Extracted information ->
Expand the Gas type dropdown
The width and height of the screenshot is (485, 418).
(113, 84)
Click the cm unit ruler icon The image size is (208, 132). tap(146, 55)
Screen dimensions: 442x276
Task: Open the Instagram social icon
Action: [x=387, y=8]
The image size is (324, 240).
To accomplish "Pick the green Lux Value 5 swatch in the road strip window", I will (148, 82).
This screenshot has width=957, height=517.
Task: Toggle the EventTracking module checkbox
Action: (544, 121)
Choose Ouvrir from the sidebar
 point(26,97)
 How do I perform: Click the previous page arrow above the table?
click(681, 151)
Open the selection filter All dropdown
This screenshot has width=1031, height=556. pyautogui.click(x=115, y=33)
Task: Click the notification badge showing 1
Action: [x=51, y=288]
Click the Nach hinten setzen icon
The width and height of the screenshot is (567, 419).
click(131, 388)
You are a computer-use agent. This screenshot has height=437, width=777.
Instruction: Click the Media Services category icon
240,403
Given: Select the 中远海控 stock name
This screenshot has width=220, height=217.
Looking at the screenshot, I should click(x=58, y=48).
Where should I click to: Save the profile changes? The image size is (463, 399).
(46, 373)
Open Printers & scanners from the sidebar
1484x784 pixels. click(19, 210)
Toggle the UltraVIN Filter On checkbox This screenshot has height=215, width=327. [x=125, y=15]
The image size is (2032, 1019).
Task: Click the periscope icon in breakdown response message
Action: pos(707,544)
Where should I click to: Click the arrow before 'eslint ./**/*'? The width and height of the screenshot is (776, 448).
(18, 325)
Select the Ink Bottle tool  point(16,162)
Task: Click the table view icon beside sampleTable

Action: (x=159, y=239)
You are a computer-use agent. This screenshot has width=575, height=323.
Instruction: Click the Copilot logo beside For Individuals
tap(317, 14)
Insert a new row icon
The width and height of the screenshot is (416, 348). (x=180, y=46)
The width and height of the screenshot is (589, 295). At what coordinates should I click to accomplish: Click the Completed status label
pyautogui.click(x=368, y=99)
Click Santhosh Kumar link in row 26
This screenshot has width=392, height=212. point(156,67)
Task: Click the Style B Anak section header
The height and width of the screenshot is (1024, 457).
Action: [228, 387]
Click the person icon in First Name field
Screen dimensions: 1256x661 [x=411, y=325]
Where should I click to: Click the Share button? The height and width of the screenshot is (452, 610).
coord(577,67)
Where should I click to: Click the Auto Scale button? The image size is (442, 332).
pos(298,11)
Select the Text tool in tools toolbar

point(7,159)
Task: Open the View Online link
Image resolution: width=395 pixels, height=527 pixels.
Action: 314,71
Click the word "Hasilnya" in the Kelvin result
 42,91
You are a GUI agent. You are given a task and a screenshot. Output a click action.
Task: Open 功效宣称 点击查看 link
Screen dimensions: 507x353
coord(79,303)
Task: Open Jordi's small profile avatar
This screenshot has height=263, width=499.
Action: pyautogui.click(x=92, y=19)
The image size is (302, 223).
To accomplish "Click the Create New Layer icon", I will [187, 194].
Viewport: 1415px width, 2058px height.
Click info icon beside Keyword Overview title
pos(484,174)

Problem requirements -> Copy only this part of the entries above: the line with "The width and height of the screenshot is (485, 418).", the line with "Given: Select the 中远海控 stock name", and the lines between, all exactly as written.

Answer to this exercise ->
The width and height of the screenshot is (485, 418).
(113, 84)
Click the cm unit ruler icon The image size is (208, 132). tap(146, 55)
Screen dimensions: 442x276
Task: Open the Instagram social icon
Action: [x=387, y=8]
The image size is (324, 240).
To accomplish "Pick the green Lux Value 5 swatch in the road strip window", I will (148, 82).
This screenshot has width=957, height=517.
Task: Toggle the EventTracking module checkbox
Action: (544, 121)
Choose Ouvrir from the sidebar
 point(26,97)
 How do I perform: Click the previous page arrow above the table?
click(681, 151)
Open the selection filter All dropdown
This screenshot has width=1031, height=556. pyautogui.click(x=115, y=33)
Task: Click the notification badge showing 1
Action: [x=51, y=288]
Click the Nach hinten setzen icon
The width and height of the screenshot is (567, 419).
click(131, 388)
You are a computer-use agent. This screenshot has height=437, width=777.
Instruction: Click the Media Services category icon
240,403
Given: Select the 中远海控 stock name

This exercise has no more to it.